Updated

Fitness trackers may be a trendy way to monitor every step we take, but these gadgets are actually pretty bad at keeping tabs on how much energy we burn, a new study suggests.

Scientists pitted 12 devices like the Fitbit Flex and Jawbone Up24 against two proven methods of monitoring energy expenditure - locking people in a room to assess every calorie consumed and burned, or asking people at home to drink specially treated water that makes it possible to detect energy output with a urine test.

In the first experiment, measurements from the fitness trackers deviated from the lab results in a typical day by underestimating energy expenditure by as much as 278 calories or overestimating by up to 204 calories. With the second experiment, the devices ranged from 69 to 590 calories lower than the urine tests.

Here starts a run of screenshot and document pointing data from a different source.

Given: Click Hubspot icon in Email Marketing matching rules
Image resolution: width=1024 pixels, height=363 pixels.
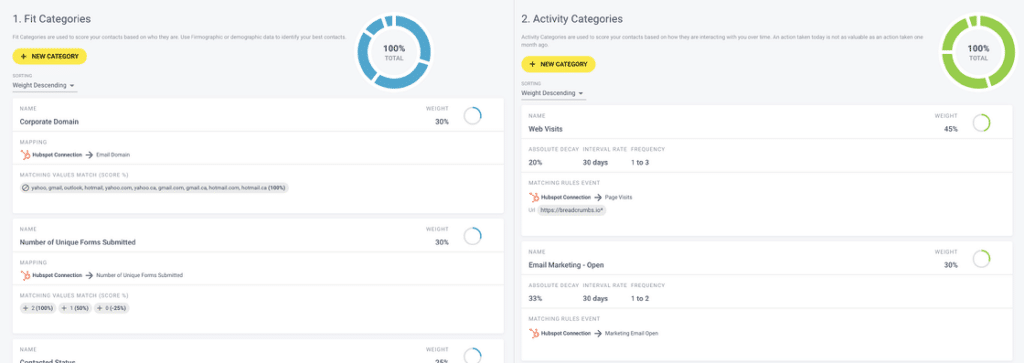Looking at the screenshot, I should coord(534,333).
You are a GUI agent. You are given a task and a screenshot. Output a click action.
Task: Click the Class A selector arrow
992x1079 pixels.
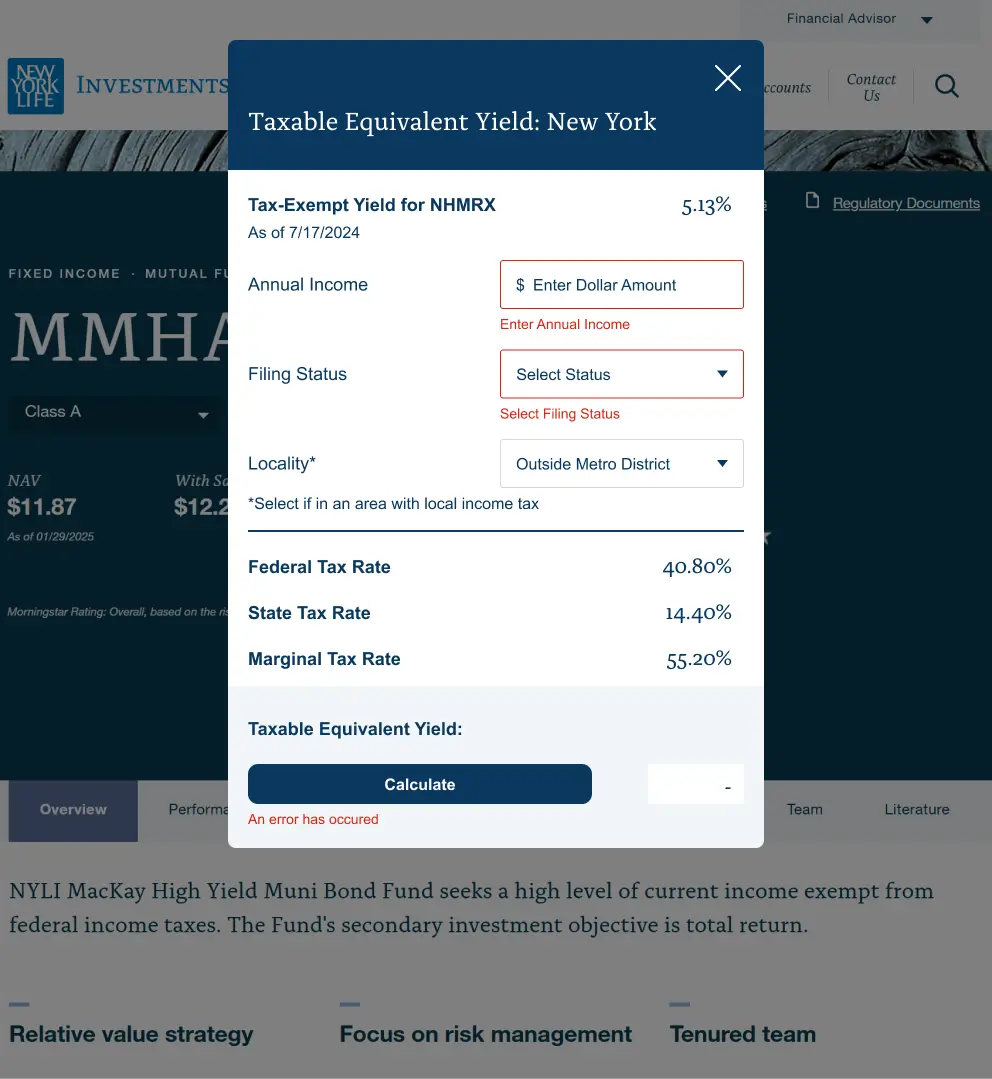203,415
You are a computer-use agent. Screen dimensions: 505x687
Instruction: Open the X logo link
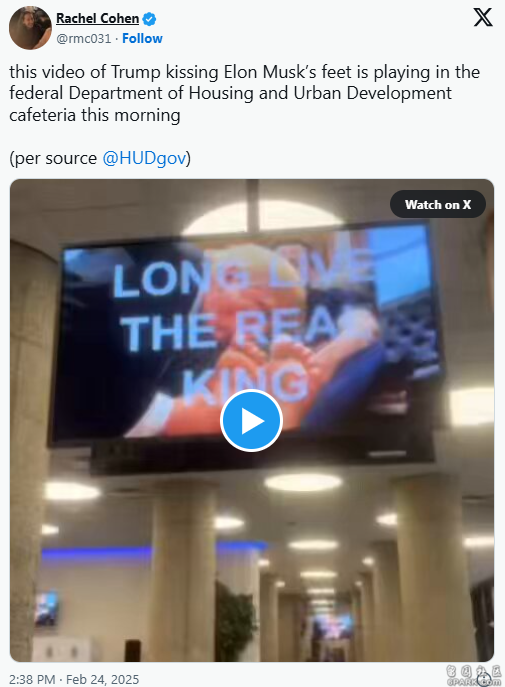click(483, 17)
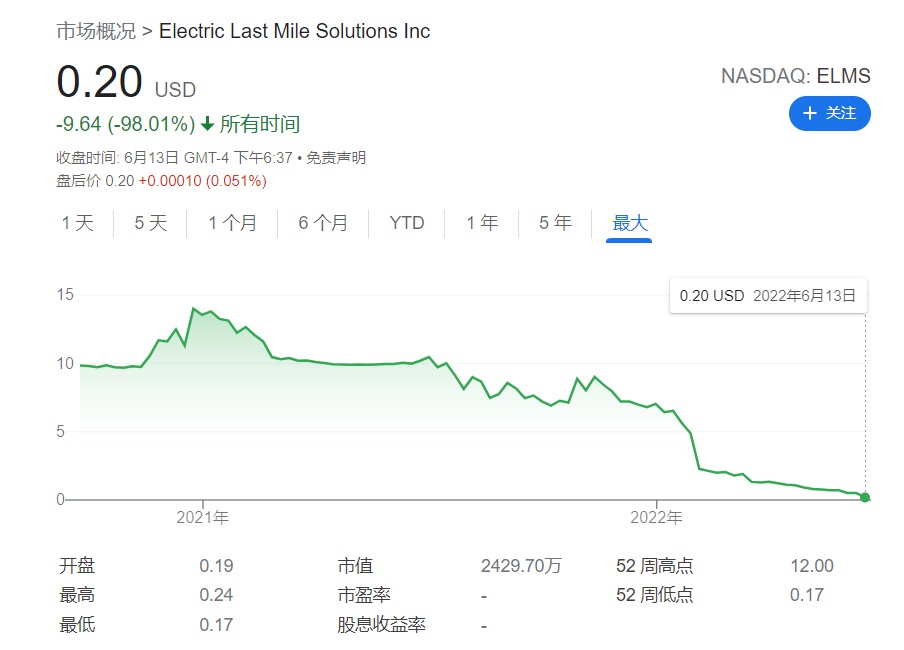Show the 1 年 chart range
This screenshot has height=650, width=904.
point(482,223)
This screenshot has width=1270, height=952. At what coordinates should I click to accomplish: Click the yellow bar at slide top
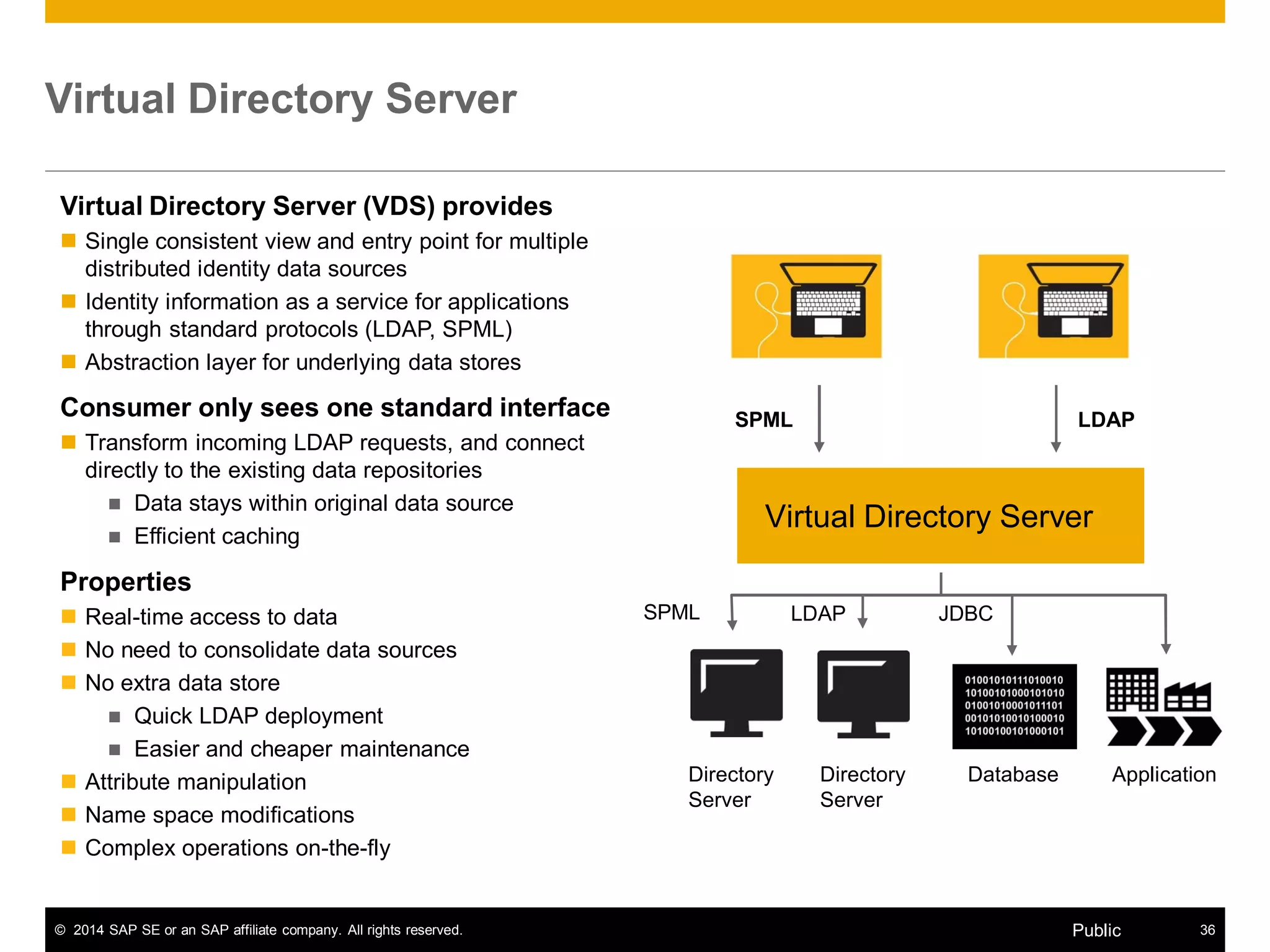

The results are troubling because when fitness trackers overestimate exercise, people who need more exercise to maintain or lose weight might get too little activity, increasing their risk for obesity and other chronic health problems, said senior study author Motohiko Miyachi of the National Institute of Health and Nutrition in Tokyo, in an email.

Underestimating exercise might be just as dangerous for some people, said Dr. Adam Schoenfeld, a researcher at the University of California, San Francisco and author of an editorial accompanying the study in JAMA Internal Medicine.

"For example, it could be quite dangerous if someone with heart disease had inaccurate recordings of their activity and exercise that was being used to make medical decisions," Schoenfeld said by email.

"In healthy persons, use of fitness trackers may not be as risky, especially if the information collected is not used for medical decision-making," Schoenfeld added. "Still, even for healthy users, it may be difficult to promote health and wellness if these devices are proving inaccurate or variable feedback."

More on this...

To test the accuracy of fitness trackers for monitoring energy expenditure, Miyachi and colleagues asked nine men and 10 women ages 21 to 50 to wear 12 different devices while participating in the two experiments.

Eight devices used in the experiments are popular with consumers in Japan - Fitbit Flex, Jawbone UP24, Misfit Shine, Epson Pulsense PS-100, Garmin Vivofit, Tanita AM-160, Omron CalorieScan HJA-403C, and Withings Pulse O2.

The other four gadgets have been validated in previous research - Panasonic Actimarker EW 4800, Suzuken Lifecorder EX, Omron Active style Pro HJA-350IT, and ActiGraph GT3X.

For the first experiment, participants went into what's known as a metabolic chamber, a room specially designed to monitor calories consumed and burned, for 24 hours. They got three meals, and they could work at a desk, exercise on a treadmill, watch television, do housework, and sleep while they were in the room.

In this airtight chamber, scientists can use a technique known as indirect calorimetry to assess energy expenditure by measuring carbon dioxide production and oxygen consumption.

Compared with these measurements, half of the fitness trackers underestimated energy expenditure and the rest overestimated it.

For the second experiment, each participant wore the devices for 15 days and collected urine samples on eight days. Every fitness tracker underestimated energy expenditure, the study found.

It's possible some of the underestimation might be due to people removing the devices to bathe or to charge batteries, the authors note.

In addition to the small size, other limitations of the study include its reliance on participants who weren't obese and who didn't have health problems that would limit their ability to exercise, the authors also note.

Still, the findings suggest that consumers may not have an easy time finding a reliable fitness tracker to monitor exercise, Schoenfeld said.

"It is currently quite challenging to tell which fitness trackers are accurate and reliable and which are not since there aren't much data available," Schoenfeld added. "These studies demonstrate that even the most popular applications and devices may be inaccurate or highly variable."